Our hearts have four chambers, which are atria (the upper twos) and ventricles (the lower twos). All the chambers should contract in a certain pattern to move the blood properly. Your heart’s electrical system involves functionalized cells telling the heart when to beat. If these cells malfunction and send extra electrical signals, the atria will beat unevenly.
A fibrillating atrium has small, irregular, fast contractions. Not all the blood inside the atria is pumped into ventricles, so blood pools. Pooled blood may clot, and clots can flow into the bloodstream, causing strokes.
Ventricles work harder to get blood to the body, and heart failure may result.
Among many causes of the scenario above, aging is the most common. Others may be:
- Heart problems, such as high blood pressure, congestive heart failure, and mitral stenosis.
- Pulmonary diseases
- Chronic illness, such as diabetes, obesity, etc.
- Overactive thyroid
Atrial fibrillation may get worsen by:
- Overweight or keeping high fat diets
- Keeping high blood pressure untreated
- Keeping sedentary lifestyle
- Ignoring the symptoms or any abnormal of the body
- Not following the doctor’s instructions
Know the risk factors
What increases my risk for atrial fibrillation?
You are at higher risk of getting atrial fibrillation if the followings exist:
- Older age
- Having heart diseases
- High blood pressure
- Alcohol abuse
- A family history of atrial fibrillation.
Understand the diagnosis & treatment
The information provided is not a substitute for any medical advice. ALWAYS consult with your doctor for more information.
How is atrial fibrillation diagnosed?
To diagnose atrial fibrillation, your doctor looks for a certain pattern on an electrocardiogram (ECG), which shows the heart’s electrical activity.
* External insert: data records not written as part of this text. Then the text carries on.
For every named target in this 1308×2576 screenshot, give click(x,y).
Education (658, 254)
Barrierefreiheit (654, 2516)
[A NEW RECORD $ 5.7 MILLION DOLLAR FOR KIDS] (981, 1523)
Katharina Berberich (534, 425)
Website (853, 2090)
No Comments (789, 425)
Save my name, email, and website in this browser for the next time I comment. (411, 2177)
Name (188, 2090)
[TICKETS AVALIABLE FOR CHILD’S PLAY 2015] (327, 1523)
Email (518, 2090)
The doctor may check movements of the atria with an echocardiogram, which uses ultrasound to examine the heart and capture the moving images on a video. If your atrial fibrillation comes and goes, your doctor may order a portable recorder of your heart rhythm (Holter monitor).
How is atrial fibrillation treated?
Your doctor will focus on the cause to treat your atrial fibrillation. For example, if you have thyroid disease, your treatment is to treat this illness. If the cause is too much caffeine or excess alcohol, your doctor will consult you to get rid of them.
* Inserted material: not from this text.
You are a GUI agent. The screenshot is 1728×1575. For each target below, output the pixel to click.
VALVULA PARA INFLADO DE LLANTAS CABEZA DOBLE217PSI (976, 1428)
First, your doctor will prescribe you medicines to control heart rhythm and the fibrillation. Those medicines are antiarrhythmic, which can slow down the heart rate and make it regular. Sometimes atrial fibrillation stops on its own.
Your doctor may give you blood thinners (anticoagulants) such as warfarin (e.g., Coumadin®) for blood clots or to prevent them. However, the side effects are easy bruising and bleeding, so your doctor will monitor those drugs closely and regularly.
Sometimes, you may need cardioversion to shock back the abnormal rhythm to normal. During this procedure, a heart specialist (cardiologist) will give your heart a brief electric shock in attempting to stop briefly all electrical activity, hoping that the normal heart rhythm will take over.
Chest pain, low blood pressure, congestive heart disease, or other serious symptoms may require emergency cardioversion. The heart specialist may place dual-chamber pacemaker.
You may also need a heart catheter or surgery (maze procedure) to destroy the part of the heart causing fibrillation.
Lifestyle changes & home remedies
What are some lifestyle changes or home remedies that can help me manage atrial fibrillation?
The following lifestyles and home remedies might help you cope with atrial fibrillation:
- Eat a heart-healthy diet (less fat and cholesterol).
- Keep to an ideal body weight.
- Reduce stress.
- Exercise as much as you can if you are taking the proper drugs and have no symptoms.
- Take your medicines as prescribed. Have blood drug levels checked.
- Call your doctor if you have drug side effects or if you have new or worsening symptoms (dizziness, chest pain or tightness, fainting, shortness of breath).
- Avoid activities that cause bruising if you are taking a blood thinner.
- Quit smoking.
- Avoid drinking too much alcohol or caffeine.
If you have any questions, please consult with your doctor to better understand the best solution for you.
Hello Health Group does not provide medical advice, diagnosis or treatment.